Don't want that either. I don't give orders and I don't take them.


----------



## sparkyjim (Sep 22, 2012)

Joey2k said:


> I have no interest in taking charge and being an "alpha" male, but I do want a regular sex life. Are these things mutually exclusive? Should I just not bother with relationships if I have no interest in "taking charge"?


From your other post (taking orders - giving orders) I am wondering what your definition of Alpha male is...?

AN Alpha male is not a dictator. You don't just tell someone else what to do.

It is more about being a leader. It is more about being a leader and having a goal - and a clue...
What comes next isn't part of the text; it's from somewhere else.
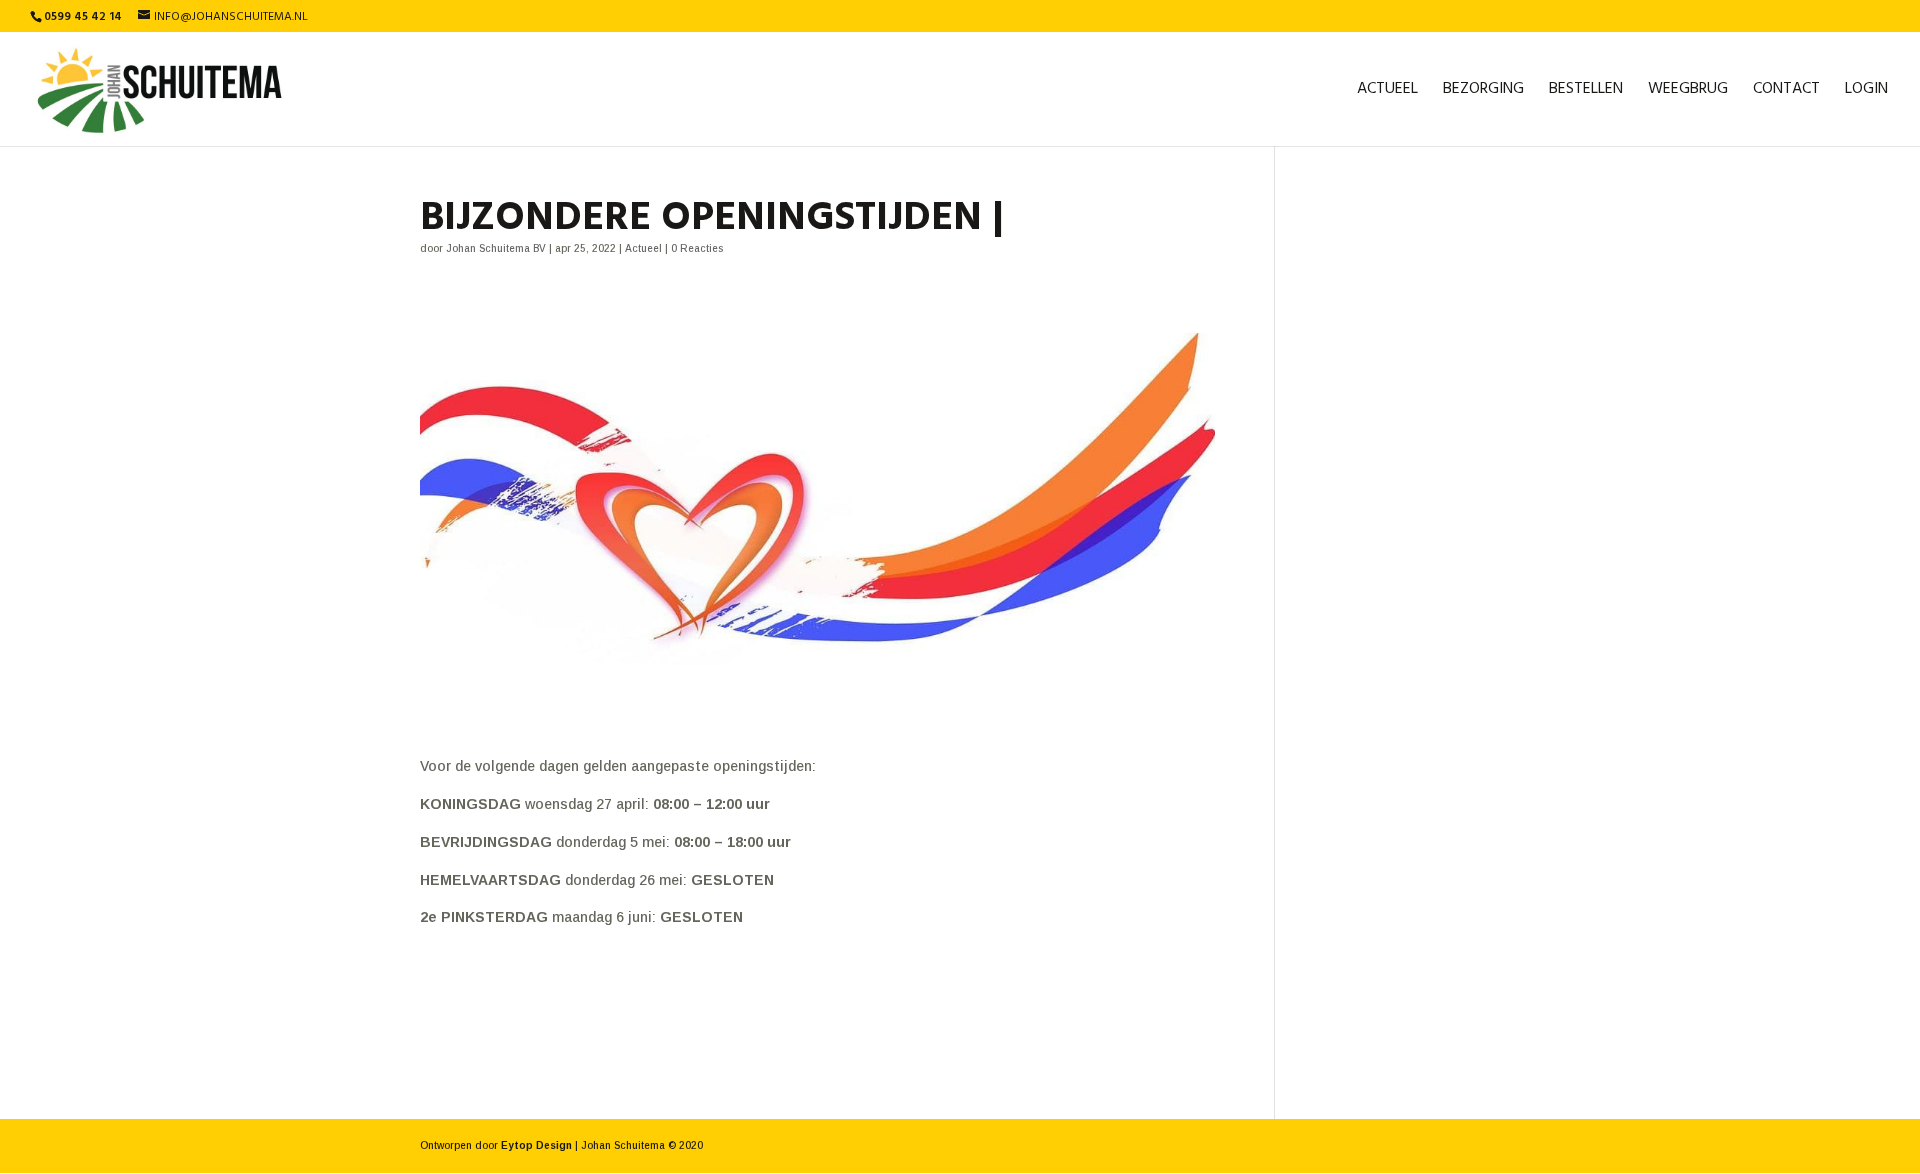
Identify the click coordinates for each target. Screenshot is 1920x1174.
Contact (1786, 92)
the OP is referencing someone who is reluctant to lead. he is talking about someone who's feelings mean more to him than having a sex life. In effect- "I don't want to be rejected because that hurts my sensitive feelings, so I will ask if it is okay to approach my mate for sex."

the Alpha male thinks ... "There's my mate. It must be time for sex..."


----------



## jorgegene (May 26, 2012)

Joey2k said:


> I have no interest in taking charge and being an "alpha" male, but I do want a regular sex life. Are these things mutually exclusive? Should I just not bother with relationships if I have no interest in "taking charge"?


No. you need to find a gal or wife that is horny and you need to keep yourself in shape so she's horny for you.

I almost never ask or even suggest. I wait for her to give subtle hints (sometimes not so subtle) and then..........

Course as this thread suggests every woman is different, but their is a type of woman that is horny. I found one, and she's not dominant or even young, but just horny.


----------



## Chris Taylor (Jul 22, 2010)

Joey2k said:


> I have no interest in taking charge and being an "alpha" male, but I do want a regular sex life. Are these things mutually exclusive? Should I just not bother with relationships if I have no interest in "taking charge"?


It depends on how your partner perceives you. If she's looking for a take-charge guy, in and out of bed, and you're wishy-washy and not assertive enough, it will turn her off. If she's more assertive herself you may fit better.


----------



## Married but Happy (Aug 13, 2013)

Sometimes subtlety just won't do! When I'm the hammer to her cheap cut of meat, it makes her tender (in both senses).


----------